Texte du document:
────────────────────
Comment la récession est organisée par les banques centrales ?

28 mars 2023

Banques centrales & Inflation

Il se produit depuis quelques semaines un phénomène singulier. D’un côté, les taux d’intérêt des banques centrales augmentent (des USA ou de la BCE). Ces deux zones ont annoncé leur intention de poursuivre cette tendance en 2023.

D’un autre côté, nos deux banques centrales continuent de réduire leur bilan. Pourtant, ces deux données, qui ont un fort caractère récessif, ne semblent pas provoquer de récession.

Par conséquent, les marchés sont repartis à la hausse depuis mi-octobre 2022, avec une hausse de 12% pour le S&P 500 et les marchés américains. En outre, la cerise sur le gâteau, c’est que l’on nous annonce que le pic d’inflation serait déjà atteint, à environ 8% aux États-Unis et 10% dans l’Union européenne.

La situation actuelle est des plus étranges : une hausse des taux d’intérêt conjuguée à une diminution de la liquidité a généralement pour conséquence une récession économique.
────────────────────
Exercices proposés:
1. Recopiez fidèlement le passage de l'article sur les banques centrales et la récession, en commençant à « Comment la récession » et en terminant à « dans l’Union européenne. ».
2. Reprenez l'article sur les banques centrales et la récession à partir de sa dernière phrase et rédigez-en la suite.
Les lignes qui viennent ensuite forment un ensemble distinct du texte.
────────────────────
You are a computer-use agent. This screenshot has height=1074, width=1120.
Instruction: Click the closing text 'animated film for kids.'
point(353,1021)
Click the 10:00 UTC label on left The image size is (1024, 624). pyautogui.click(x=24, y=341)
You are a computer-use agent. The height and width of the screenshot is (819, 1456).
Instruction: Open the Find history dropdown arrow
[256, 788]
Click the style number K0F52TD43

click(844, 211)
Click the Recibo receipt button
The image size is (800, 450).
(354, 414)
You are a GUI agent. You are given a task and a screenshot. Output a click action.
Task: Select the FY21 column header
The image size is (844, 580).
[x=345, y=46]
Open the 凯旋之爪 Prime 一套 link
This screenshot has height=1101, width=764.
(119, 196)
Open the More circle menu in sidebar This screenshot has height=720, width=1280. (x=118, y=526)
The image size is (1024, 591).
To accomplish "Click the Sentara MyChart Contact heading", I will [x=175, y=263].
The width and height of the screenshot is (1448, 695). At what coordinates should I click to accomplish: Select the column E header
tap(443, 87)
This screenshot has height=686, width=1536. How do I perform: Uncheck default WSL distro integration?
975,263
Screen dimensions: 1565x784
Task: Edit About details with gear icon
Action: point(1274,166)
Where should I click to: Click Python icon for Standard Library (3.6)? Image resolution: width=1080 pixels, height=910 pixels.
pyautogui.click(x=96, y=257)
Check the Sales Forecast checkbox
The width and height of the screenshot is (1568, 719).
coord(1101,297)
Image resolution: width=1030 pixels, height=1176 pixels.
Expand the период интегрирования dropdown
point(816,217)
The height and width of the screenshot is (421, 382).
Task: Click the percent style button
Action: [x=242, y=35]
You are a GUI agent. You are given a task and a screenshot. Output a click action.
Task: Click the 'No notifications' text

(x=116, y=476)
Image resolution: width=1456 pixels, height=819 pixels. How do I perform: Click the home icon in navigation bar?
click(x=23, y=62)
────────────────────
Réponses par exercice:
1.
Comment la récession est organisée par les banques centrales ?

28 mars 2023

Banques centrales & Inflation

Il se produit depuis quelques semaines un phénomène singulier. D’un côté, les taux d’intérêt des banques centrales augmentent (des USA ou de la BCE). Ces deux zones ont annoncé leur intention de poursuivre cette tendance en 2023.

D’un autre côté, nos deux banques centrales continuent de réduire leur bilan. Pourtant, ces deux données, qui ont un fort caractère récessif, ne semblent pas provoquer de récession.

Par conséquent, les marchés sont repartis à la hausse depuis mi-octobre 2022, avec une hausse de 12% pour le S&P 500 et les marchés américains. En outre, la cerise sur le gâteau, c’est que l’on nous annonce que le pic d’inflation serait déjà atteint, à environ 8% aux États-Unis et 10% dans l’Union européenne.

2.
Pourquoi donc cette fois-ci les choses seraient-elles différentes ? Par ailleurs, si l’inflation a effectivement atteint son pic, cela signifie que soit la crise énergétique est en train de se normaliser, soit que la récession est déjà présente. Le fait que les prix du pétrole soient en baisse, alors même que la crise ukrainienne n’est pas résolue, semble indiquer que ce sont les faillites d’entreprises qui ont provoqué cette diminution des prix en détruisant la demande.

Mais alors, que se passe-t-il ? Faut-il croire les économistes qui affirment que le marché est maintenant reparti à la hausse ?

Comment la récession est organisée par les banques centrales ?

Le problème du krach obligataire pour les assureurs et les banquiers

Commençons par examiner les marchés obligataires. En 2022, nous avons été témoins d’un krach obligataire d’anthologie. En France, par exemple, nous avons assisté à une chute d’environ 20%, soit le plus bas depuis la fin de la Seconde Guerre mondiale.

Alors, pourquoi les banques et les assureurs ne se sont-ils pas effondrés ? Les obligations constituent en effet la base du système d’épargne, tant dans le secteur bancaire que dans le monde des assurances.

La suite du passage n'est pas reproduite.